READING PASSAGE
------------------------------
Arthur Asa Berger (born 1933) is Professor Emeritus in Broadcast and Electronic Communication Arts at San Francisco State University.

Early life and education
He received a "Catholic" education in his public high school despite the fact that he is Jewish. Most of his teachers were Catholics who were educated at Boston College or College of the Holy Cross. He gradually developed interest in writing and drawing.
He got a B.A. in literature and philosophy at the University of Massachusetts in 1954, assuming that a good education would fit him for any job. Then he applied to graduate school in journalism, thinking that he liked to write and might find journalism an interesting career. He was accepted into the University of California Berkeley journalism school and started there in the summer of 1954 but transferred to the University of Iowa where he could work with people like Marguerite Young. He was also able to take a couple of philosophy courses with Gustav Bergmann from the Vienna Circle. He was drafted in the summer of 1956, eleven days after he received his MA. He got out of the Army in 1958 and went to Europe for a year.

Academic career

A year after he came back from Europe, he enrolled at the University of Minnesota's program for a PhD in American Studies. In time, he ended up teaching in the Broadcast and Electronic Communication Arts department at San Francisco State University where he taught courses on writing and media criticism. Berger has published more than 130 articles and more than 70 books in the course of his career.  He spent 1963-64 as a Fulbright scholar at the University of Milan and has also taught at Jinan University and Tsing Hua university in China, spent a month as a Fulbright Senior Specialist lecturing on semiotics in Argentina and lectured in more than a dozen universities in various countries. His works have been cited thousands of times by international academics.
------------------------------
EXTRACTED DATA

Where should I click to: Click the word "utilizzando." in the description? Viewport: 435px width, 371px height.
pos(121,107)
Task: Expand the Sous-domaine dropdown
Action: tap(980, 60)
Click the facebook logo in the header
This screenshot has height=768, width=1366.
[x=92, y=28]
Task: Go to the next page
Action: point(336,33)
------------------------------
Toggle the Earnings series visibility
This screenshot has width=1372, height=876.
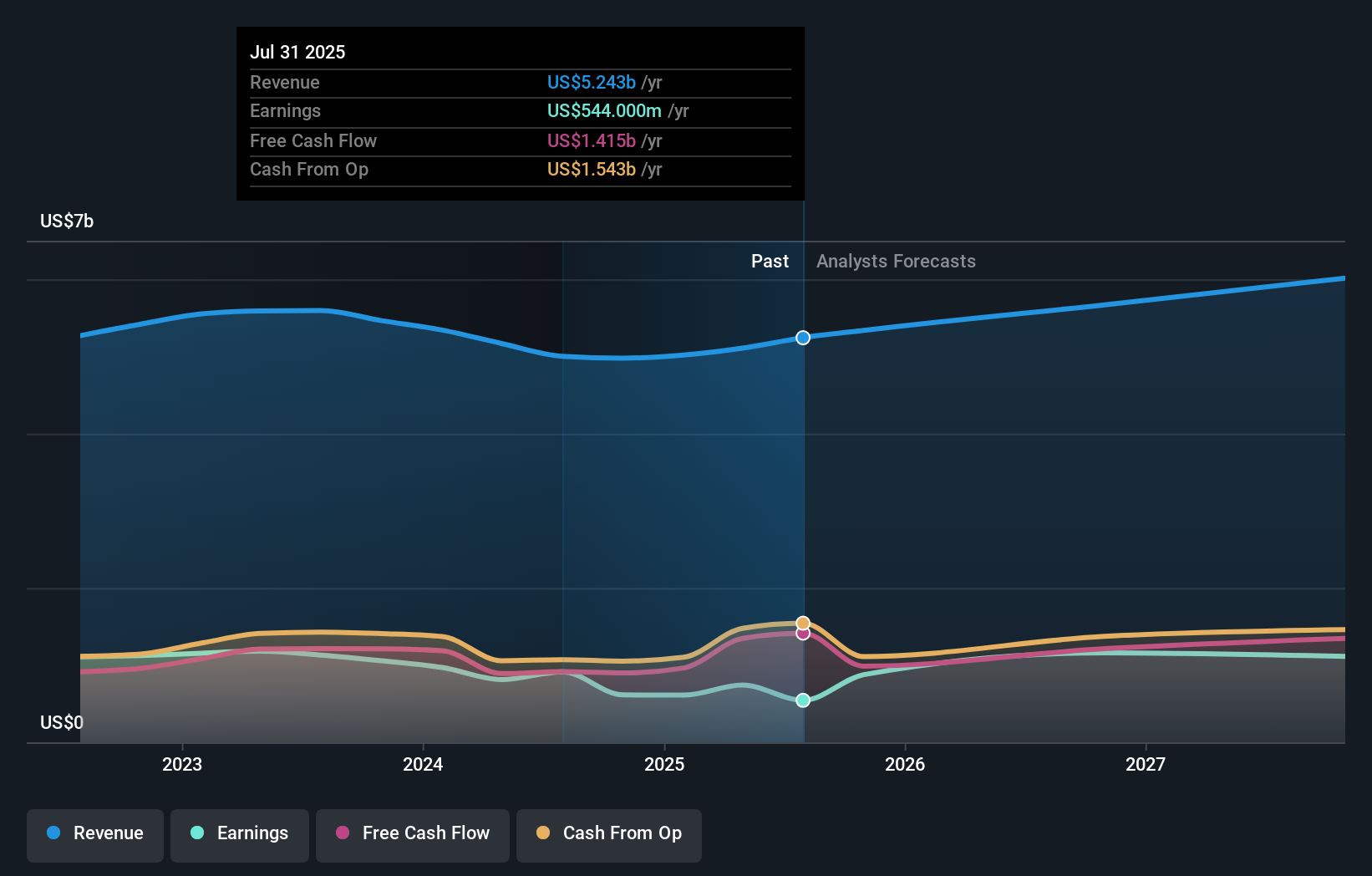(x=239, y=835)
------------------------------
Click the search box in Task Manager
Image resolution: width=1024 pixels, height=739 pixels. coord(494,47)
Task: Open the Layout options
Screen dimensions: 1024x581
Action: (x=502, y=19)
------------------------------
TASK GOAL
Continue the Arthur Asa Berger biography from its final sentence onward. The records are separate material and have no connection to the Arthur Asa Berger biography.

RESPONSE BELOW
Personal life
Berger is married to Phyllis Berger and they have two children. Their son Gabriel went to Harvard for his BA and has a Ph.D. in
mathematics from Columbia.  He works for Google now.  Their daughter Nina has a doctorate from an institute that trains psychoanalysts and is a psychoanalyst. Jason Berger was his brother. He manages his personal weblog named Decoder Man.

Selected bibliography

(1982). Media analysis techniques. Beverly Hills: Sage Publications.
(1984). Signs in contemporary culture: An introduction to semiotics. New York: Longman.
(1989). Seeing is believing: An introduction to visual communication. Mountain View, Calif: Mayfield Pub. Co.
(1997). Bloom's morning: Coffee, comforters, and the secret meaning of everyday life. Boulder, Colo: Westview Press.
(1997)  Postmortem for a Postmodernist. Walnut Creek, California: AltaMira Press
(1998). Media research techniques. Thousand Oaks: Sage Publications.
(2003). Durkheim is dead!: Sherlock Holmes is introduced to sociological theory. Walnut Creek, CA: Altamira Press/Rowman & Littlefield Publishers.
(2011). Ads, Fads, and Consumer Culture: Advertising's Impact on American Character and Society. Boulder, Colo: Rowman & Littlefi eld Publishers, Inc.
(2017). The Art of Comedy Writing. Routledge.

References

Communication scholars
1933 births
Living people
Date of birth missing (living people)
Place of birth missing (living people)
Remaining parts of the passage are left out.